Back in the early '90s, when WIRED
magazine was still in its infancy, each issue contained spread after spread of profound quotes -- "mind grenades," as they later became known -- from what
were then considered "digital futurists." One such futurist was the legendary musician/composer Brian Eno, who stated, "The problem with computers is, there is not enough Africa in them."
What he went on to explain was that if your index finger was the extent to which you "interact" with the digital future (via the mouse), then there was something profoundly wrong. The
basic human need and desire for bodily movement was primal -- the stuff of African rhythm and dance -- and to him, the connection from index finger to brain to World Wide Web fell just a bit too short
to consider it an optimal access to the "future."

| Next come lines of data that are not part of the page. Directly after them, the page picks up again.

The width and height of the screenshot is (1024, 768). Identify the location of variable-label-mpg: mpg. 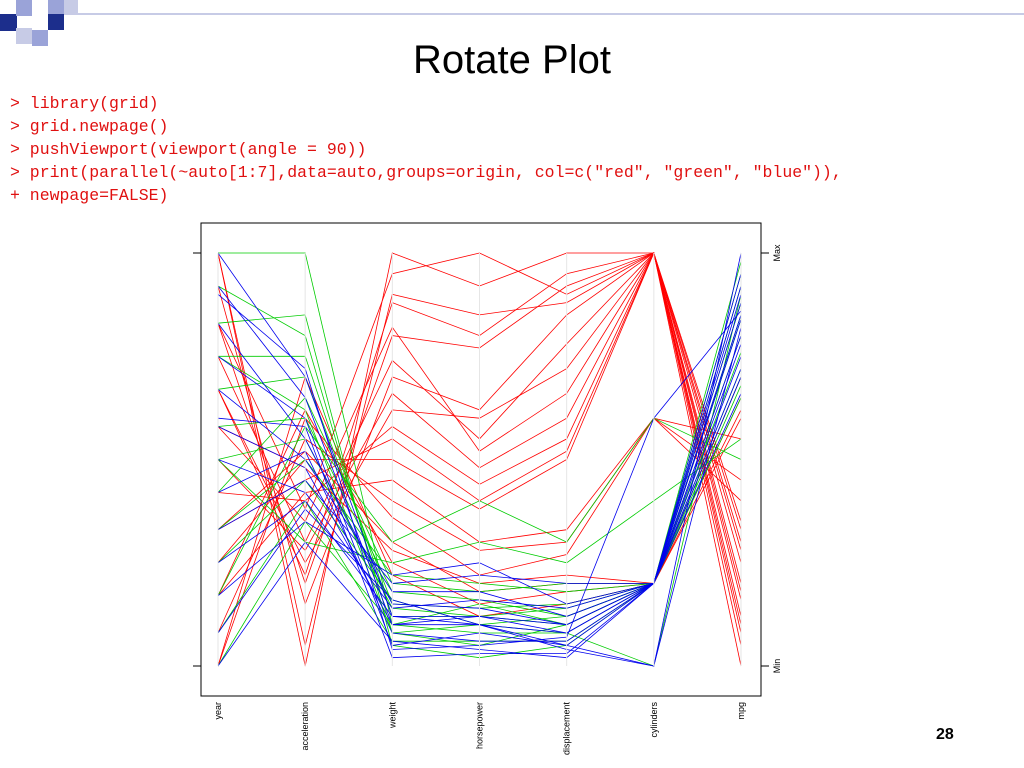
(741, 711).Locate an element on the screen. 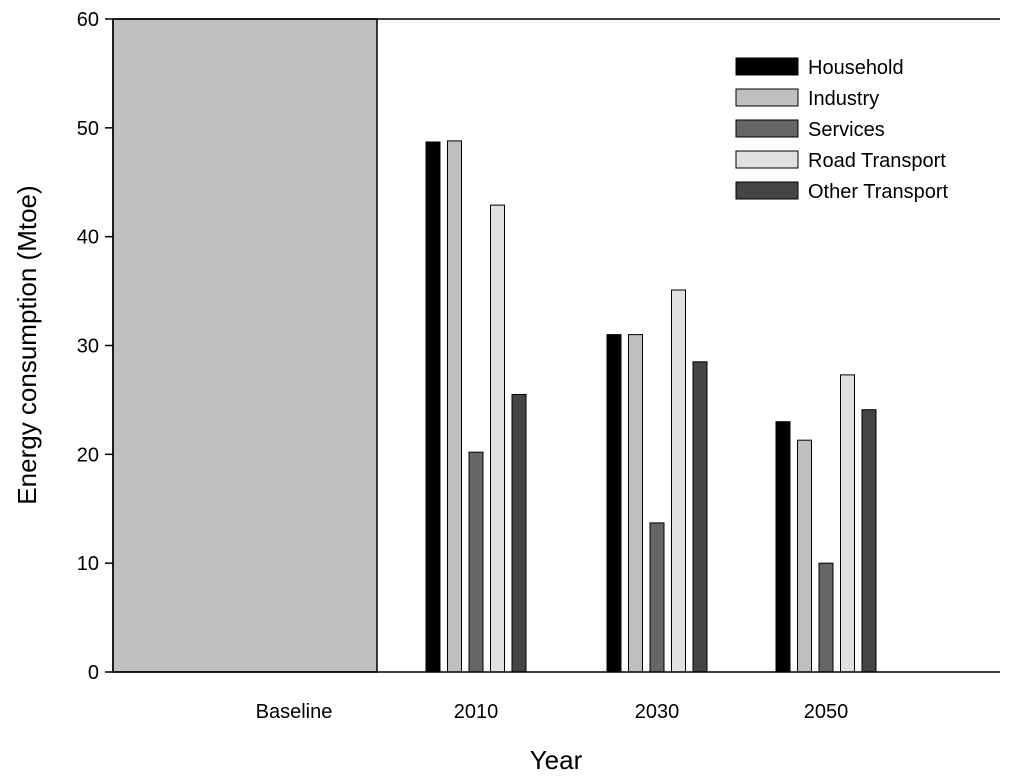 The width and height of the screenshot is (1011, 777). legend-label: Other Transport is located at coordinates (878, 192).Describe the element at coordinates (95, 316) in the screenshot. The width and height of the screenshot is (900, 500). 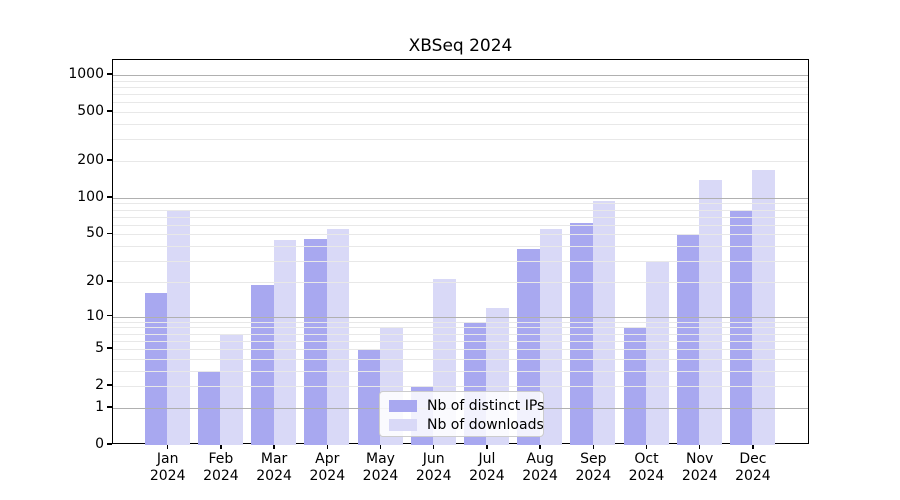
I see `y-tick-label: 10` at that location.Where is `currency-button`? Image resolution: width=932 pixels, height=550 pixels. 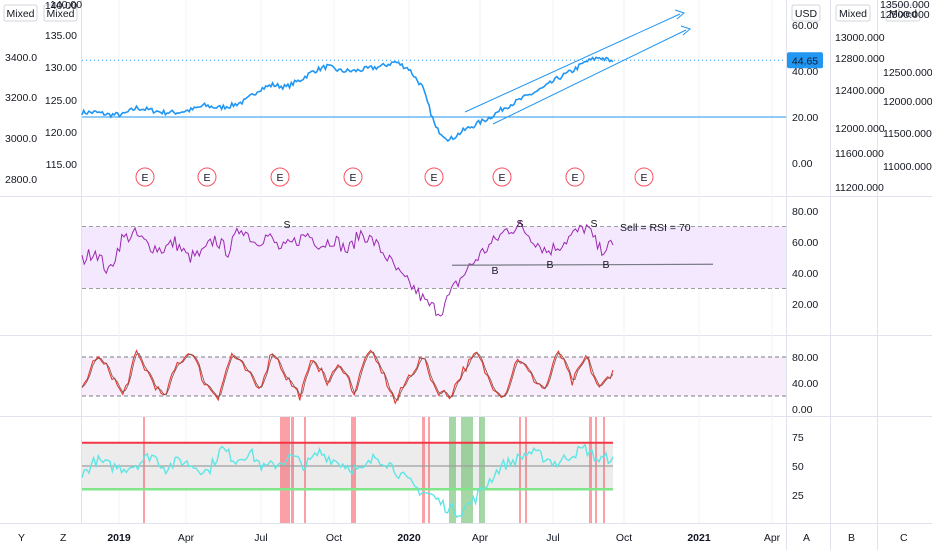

Yet, here we are some 15 years later, finally able to see the possibilities of what touch-screen video and voice-activated interfaces can
do. No longer the "Flintstonian" experience they once were, touch screens have come a long way in just the last few years. All you needed to prove it was a stroll across the CES floor a
few weeks back to sense that we are on the verge of a potential paradigm shift in graphical user interface (GUI) development: from sitting tethered to a desk by a mouse and keyboard, to walking at a
white board monitor, cellular earpiece in, moving "minority report-like" windows across a virtual desktop. Welcome to the age of full-body-motion computing.
We are only beginning to
see the ancillary benefits for the elderly and physically challenged that Nintendo's WII platform is unleashing -- an indication that freeing the act of computing from a sitting to standing and moving
position opens a world of new health-related advantages. Imagine being liberated from sitting for hours on end, changing to an office environment where one can physically stand and walk at a
whiteboard-style monitor with voice activation, using your hands instead of your index finger to move windows around on a macro desktop -- arranging and rearranging your content as you move through
Brian Eno was right -- and we're only beginning to get a taste of the primal movement he was referring to. As we continue accelerating the functionality of touchscreen
interfaces from iPhones to ATMs to etaxis, one can only wonder how much longer we will have to endure the mouse and keyboard/click-and-drag functionality that has plagued our desktops for years. The
Apple iPhone's horizontal interface lets you sweep through CD cover art with the greatest of ease. Imagine doing that with your hand on a larger screen/larger scale?
Even the latest
eTaxi touchscreen interface features a real-time GPS map that nicely places icons for advertisers like Subway, Citibank, Stabucks & WaMU adjacent to the interface, so you simply touch to locate the
closest one to your current location.
Just think, by the time our kids graduate from WIIs to the workplace, maybe -- just maybe -- an office the way we think of it will resemble something
completely different. And that $2,000 desk chair with the adjustable lumbar support and extra quiet casters... well, hopefully you'll want to rethink that.